- _EXERCISE DESCRIPTION_:
Everything from the line with "Given: Open Google Chrome from the taskbar" to the final line of the entries, both included, should be restated word for word; please omit the pictures.

- _PROVIDED ENTRIES_:
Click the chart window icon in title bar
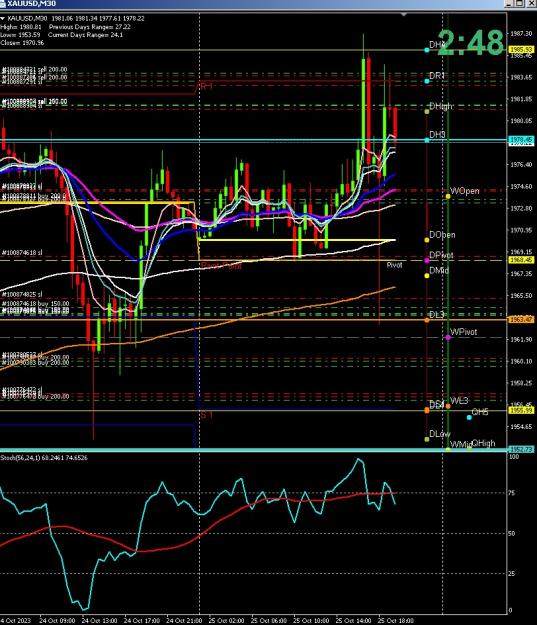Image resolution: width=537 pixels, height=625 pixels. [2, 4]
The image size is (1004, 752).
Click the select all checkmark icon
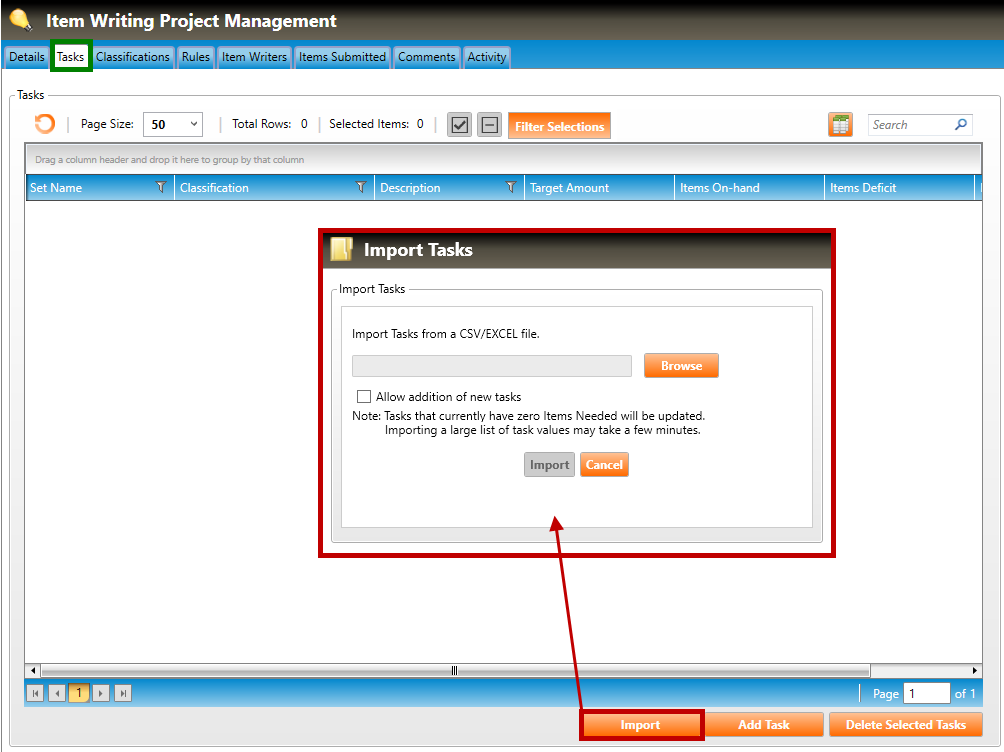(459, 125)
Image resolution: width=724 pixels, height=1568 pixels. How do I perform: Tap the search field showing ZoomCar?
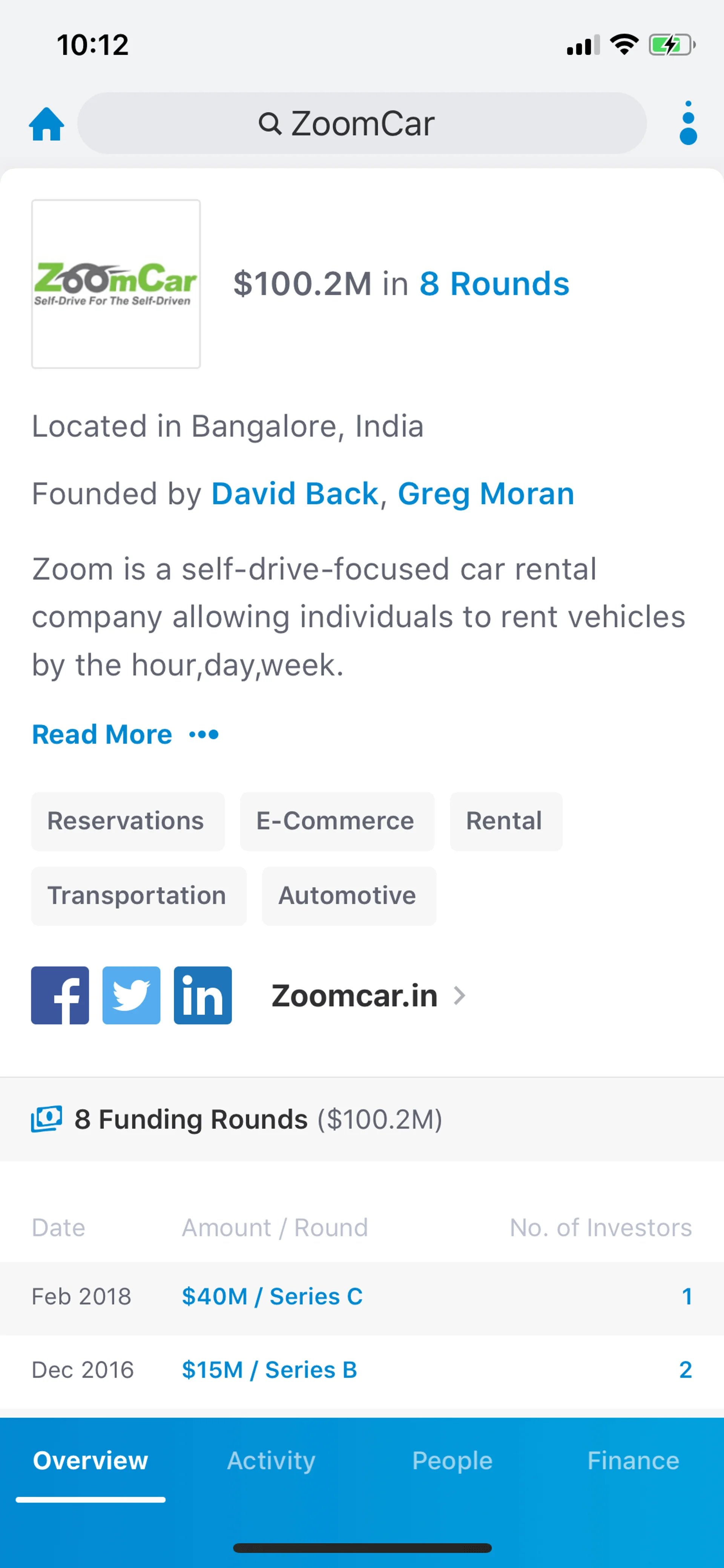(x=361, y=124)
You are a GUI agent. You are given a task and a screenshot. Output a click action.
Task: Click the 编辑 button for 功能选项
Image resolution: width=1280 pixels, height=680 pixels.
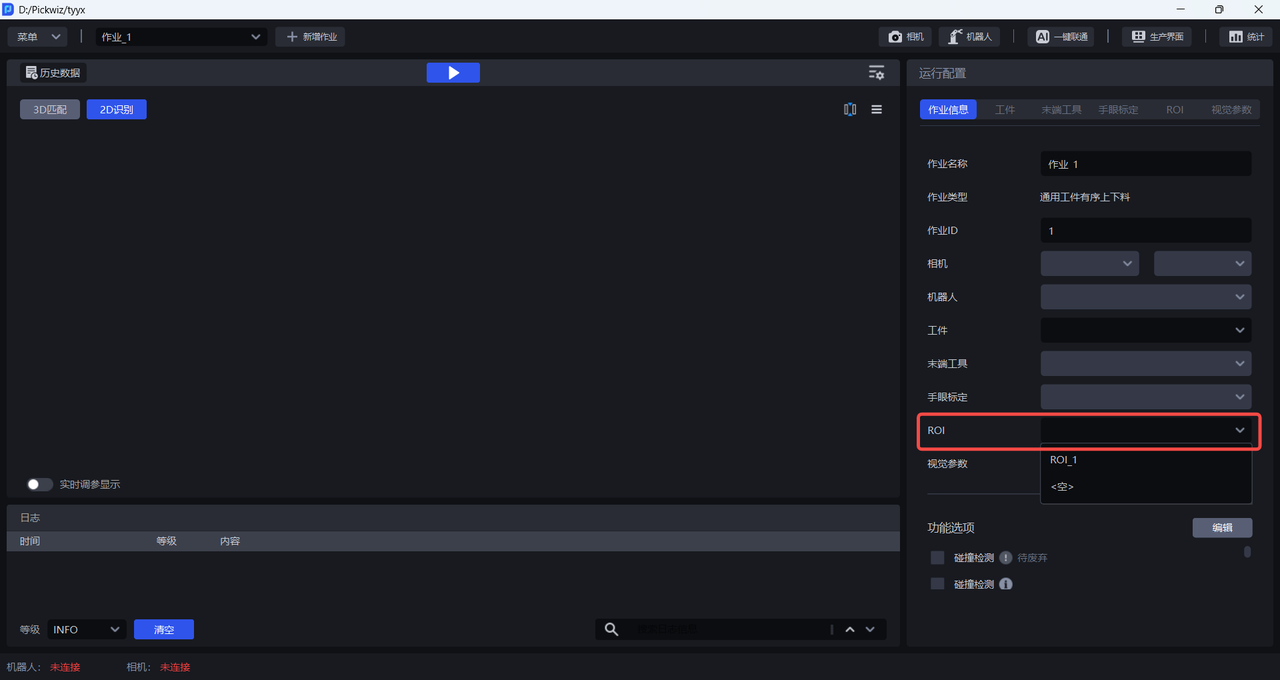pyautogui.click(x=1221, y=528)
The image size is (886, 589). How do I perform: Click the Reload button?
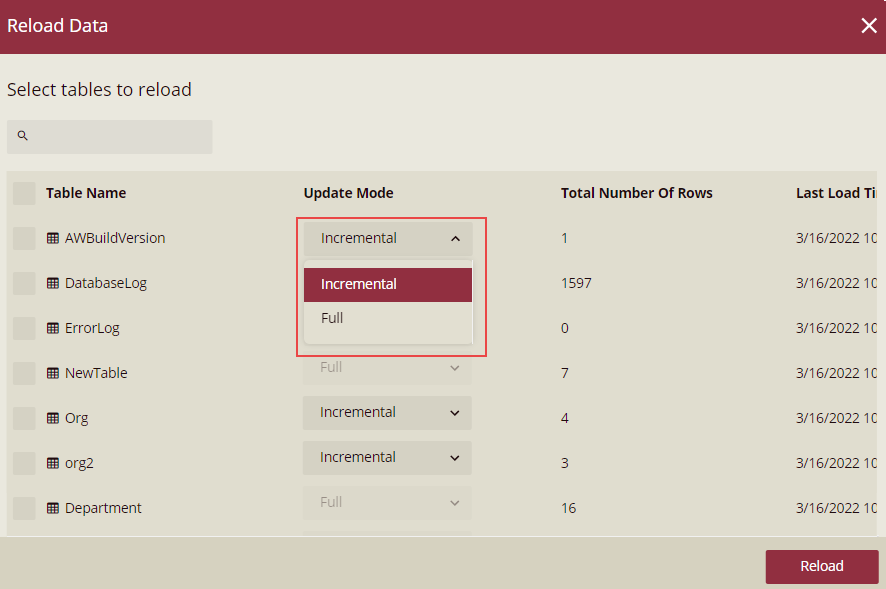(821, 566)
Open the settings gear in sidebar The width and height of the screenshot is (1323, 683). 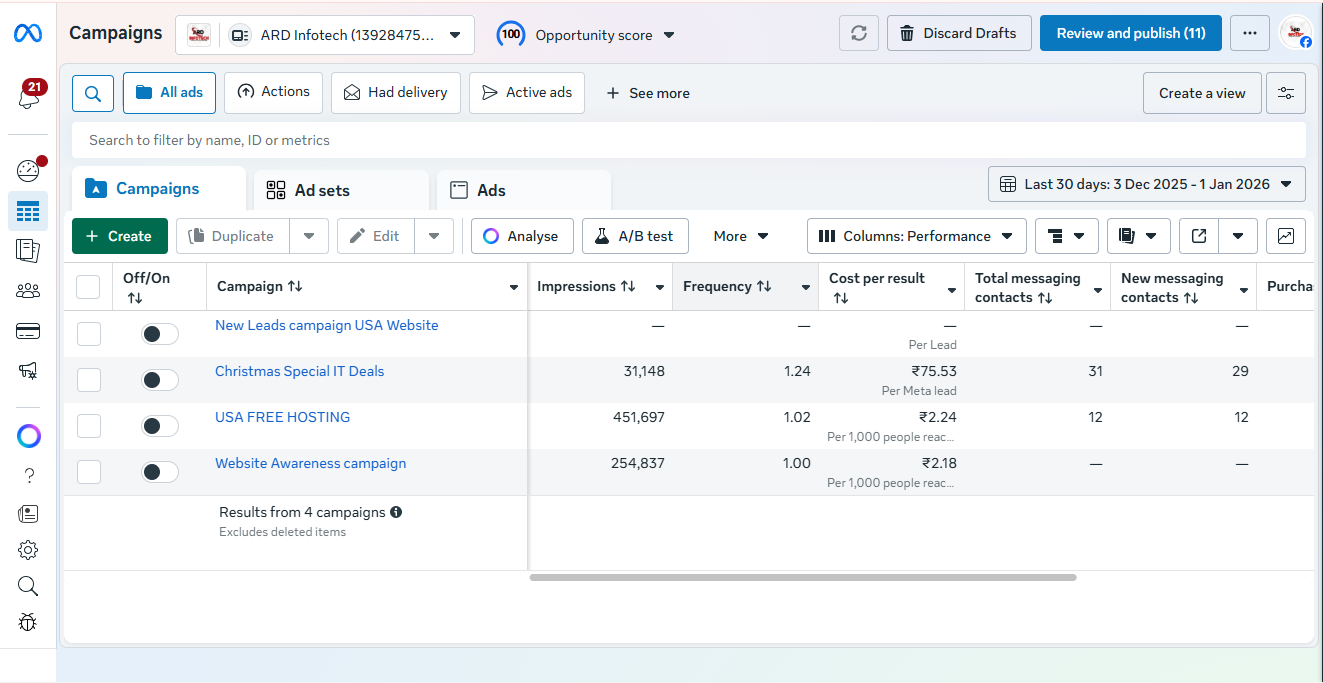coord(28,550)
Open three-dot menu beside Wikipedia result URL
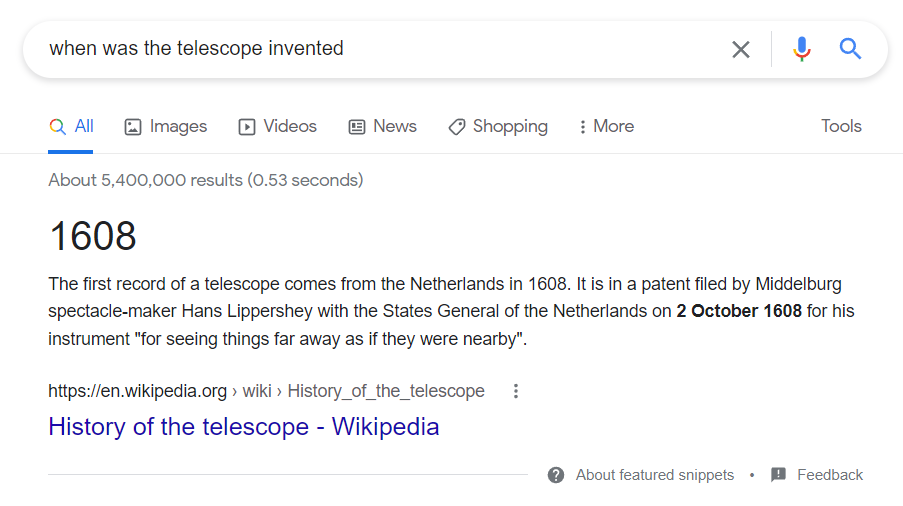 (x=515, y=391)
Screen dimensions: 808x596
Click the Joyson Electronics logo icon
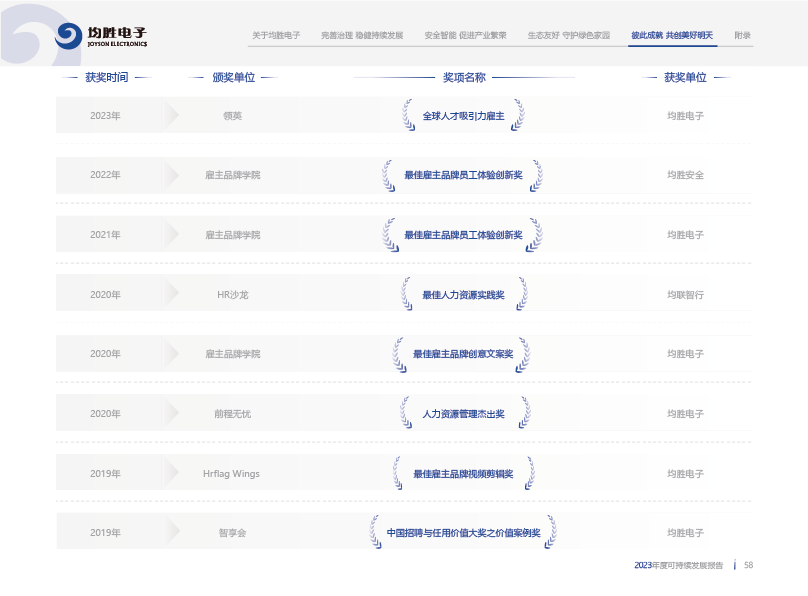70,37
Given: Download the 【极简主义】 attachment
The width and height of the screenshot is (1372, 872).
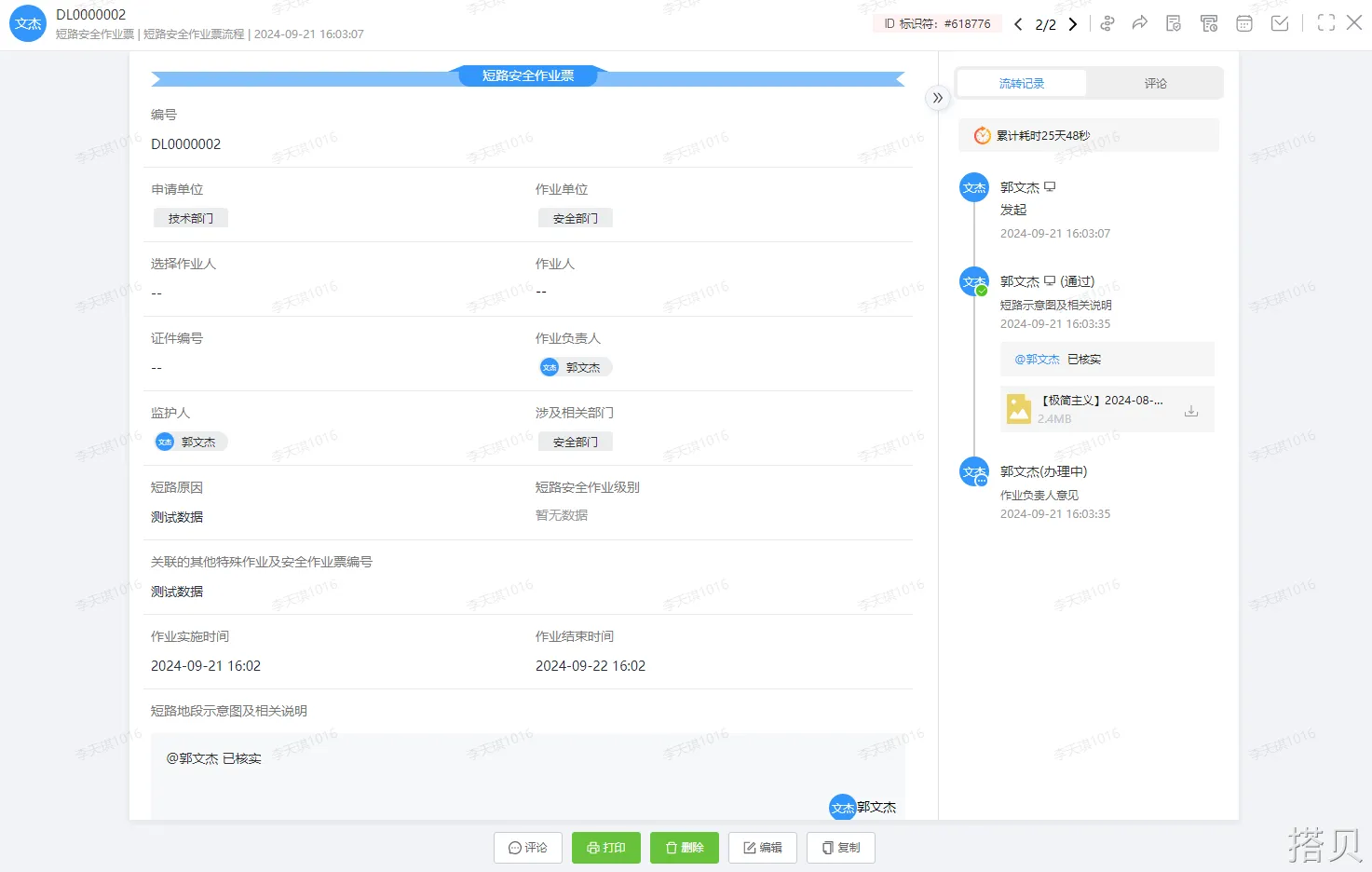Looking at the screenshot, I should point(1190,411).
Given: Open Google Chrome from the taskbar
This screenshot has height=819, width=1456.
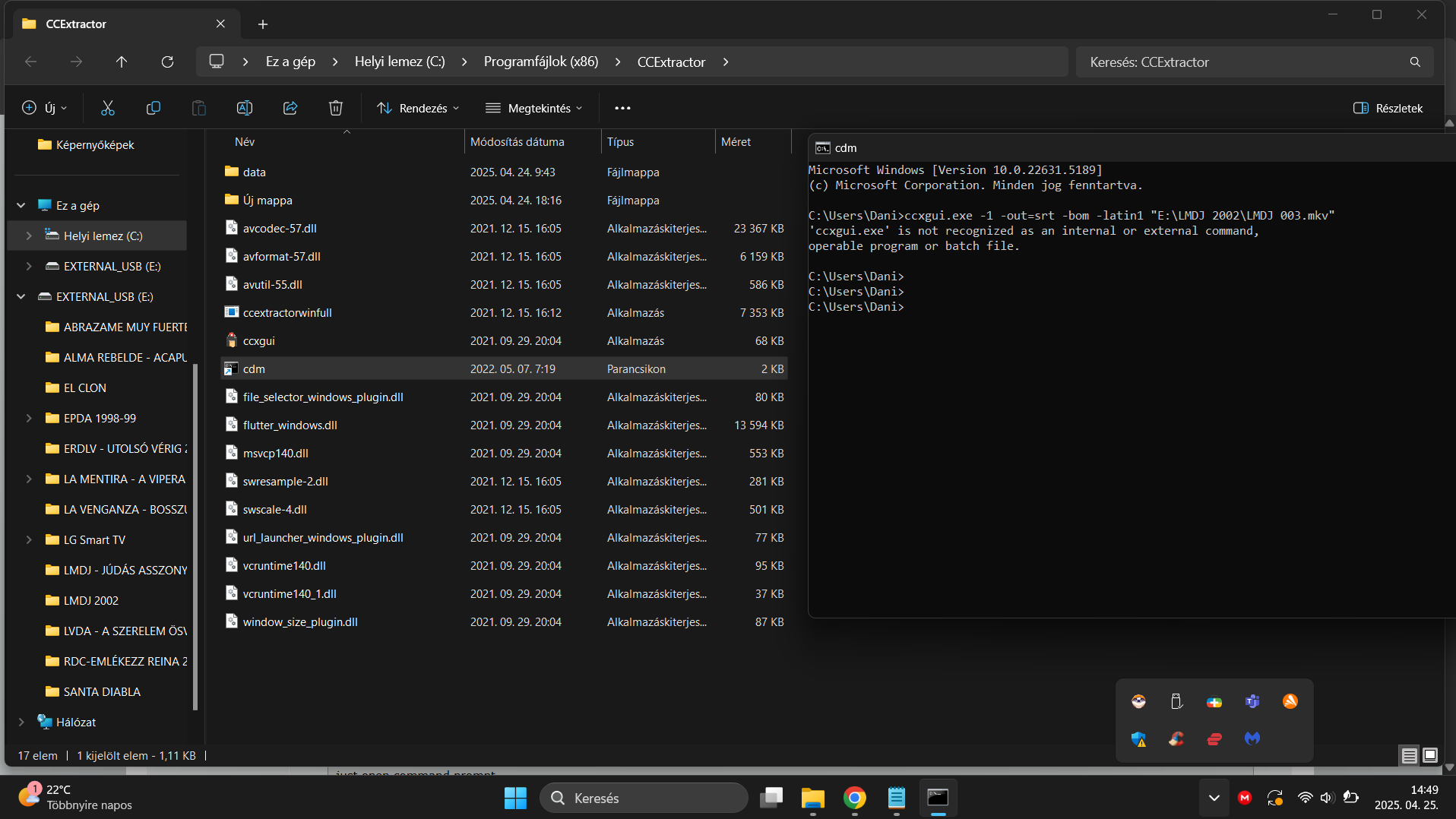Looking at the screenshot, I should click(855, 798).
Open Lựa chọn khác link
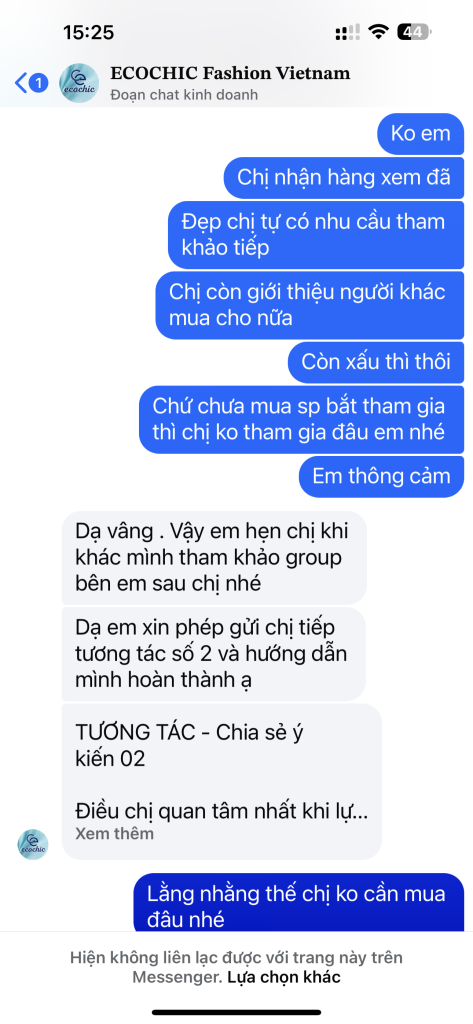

- _ANSWER BELOW_:
Given: Open Google Chrome from the taskbar
This screenshot has height=819, width=1456.
Looking at the screenshot, I should click(855, 798).
Open Lựa chọn khác link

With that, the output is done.